Melanie Hack shares healing thoughts


These days I hear the following words (or something akin to them) in so many places (in movies, in books, in the e-newsletter I received yesterday morning promoting an upcoming movie, even during the intro of last night’s
Season Eight of American Idol…):

“Life is a journey, not a destination,” and,

“Live each day as if you will die tomorrow, but plan as if you will live forever.”

But what does it mean for a person healing through grief?

It means, despite the harsh reality of everything that is going on in your life, wake up each day and have an intense gratitude that you are still alive and don’t let the day go by unappreciated. And, as difficult as it might be, at the end of the day recount one good thing (or more) that happened.

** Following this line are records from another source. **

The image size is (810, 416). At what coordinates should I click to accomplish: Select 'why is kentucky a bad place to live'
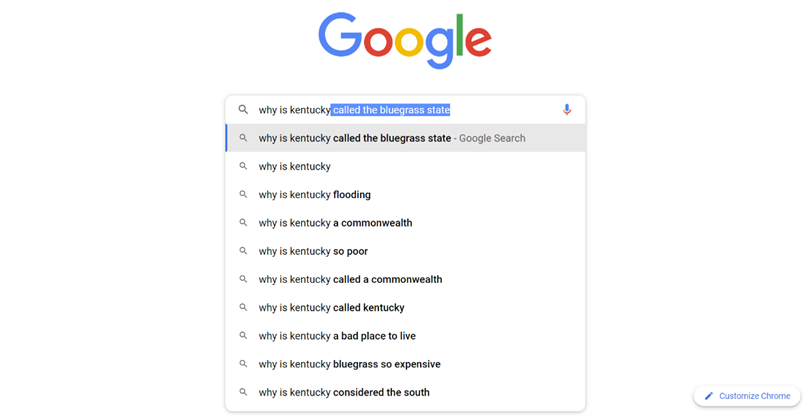[x=337, y=336]
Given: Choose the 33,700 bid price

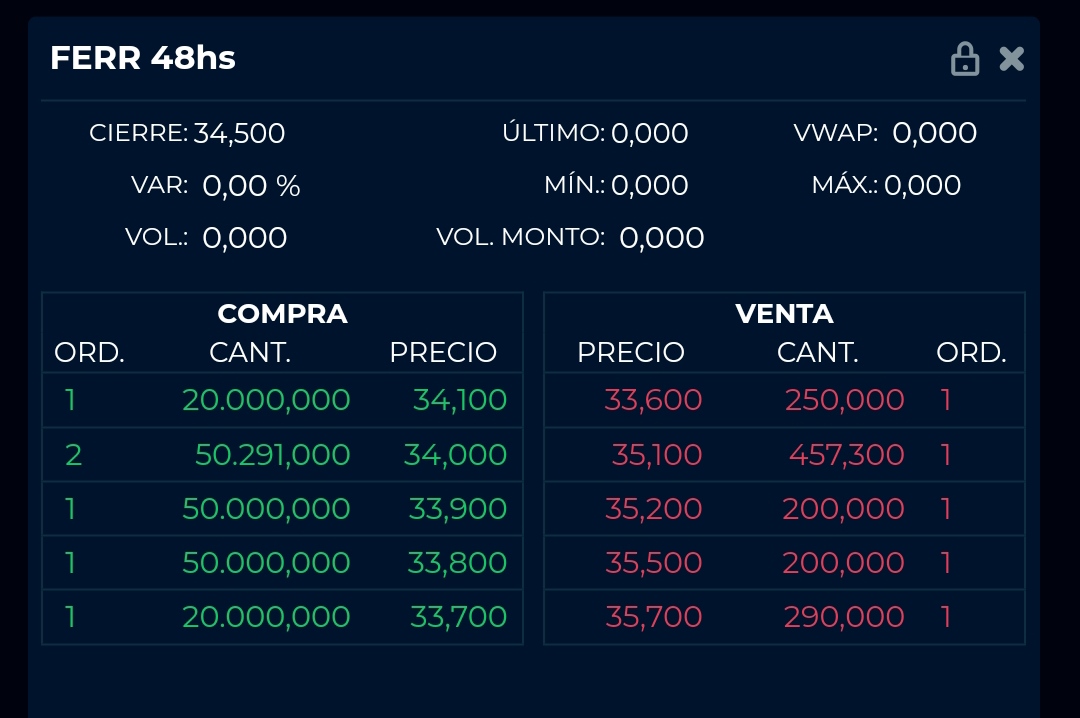Looking at the screenshot, I should point(458,617).
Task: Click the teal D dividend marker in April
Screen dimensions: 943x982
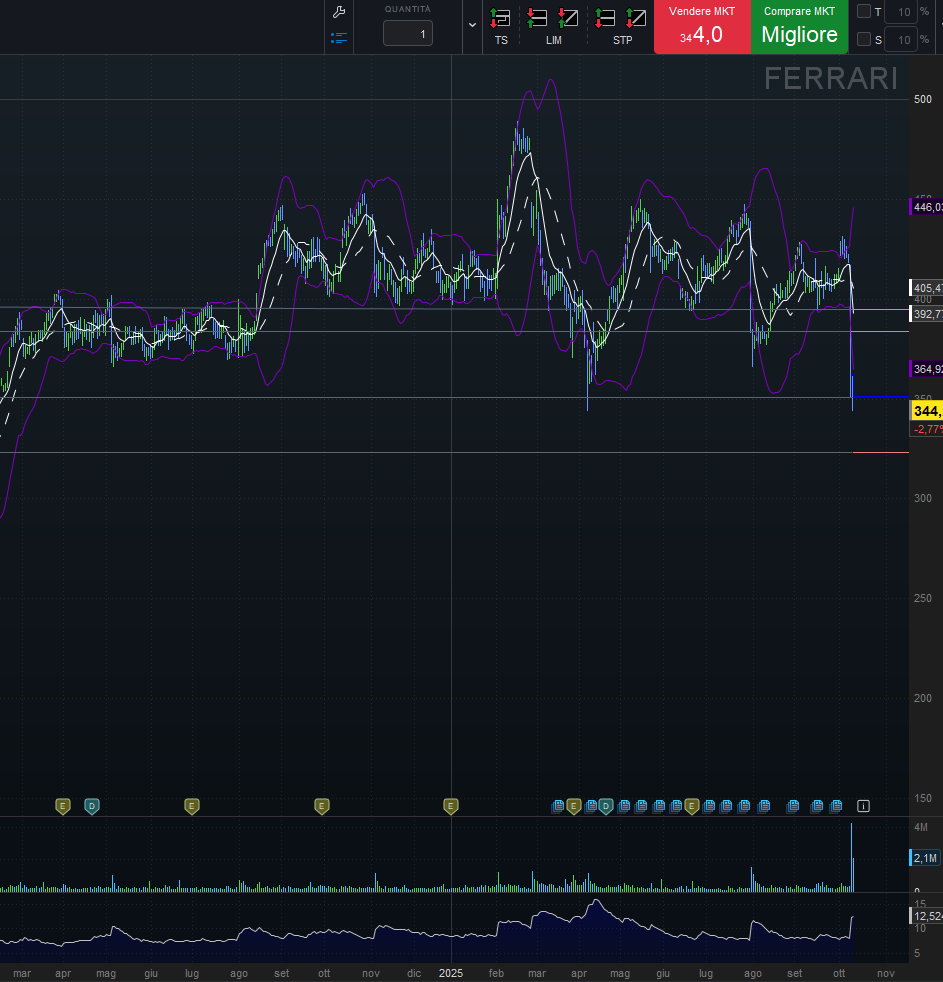Action: pos(91,805)
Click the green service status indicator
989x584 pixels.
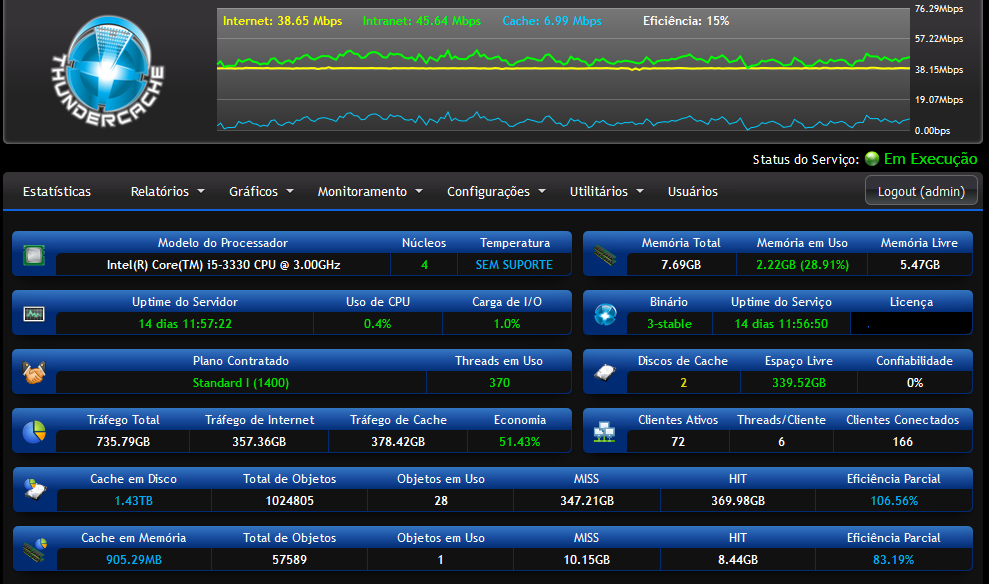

This is a way for you to start living in the moment —of seeing the wonder of the moment –of enjoying your life as never before –of focusing on the now –of healing.

Sometimes it seems next to impossible to feel positive or to think of counting your blessings when your life feels as if it is in a tailspin…when it feels like you are certainly out of control of anything and you want to shut yourself away from the world.

Just take baby steps. That’s all I’m suggesting. Try it.

Give yourself permission to feel the negative and the positive.

Yes, there are positives and blessings among the sadness:
—Did someone ask how you are doing (an invitation for you, if you choose, to release some pain)?
—Did someone extend a kindness to you?
—Did you reminisce about beautiful memories with your beloved?
—Are you thankful for caller ID?
—Did you appreciate the comics in the newspaper?
—Did you enjoy time with your pet–did s/he make you smile as s/he gave you love and attention?
—Did a friend uplift your spirits?
—Did you read something inspirational or encouraging or positive to give you hope and strength to continue through another day?
—Are you thankful that your grief journey is not at an intense point today?
—Were you gentle with yourself?

Having a moment of thanks for something can make you feel good—it gives you the opportunity to recall a positive instead of always feeling overwhelmed and paralyzed by grief and loss.

Take it one day at a time…and think about starting a gratitude journal.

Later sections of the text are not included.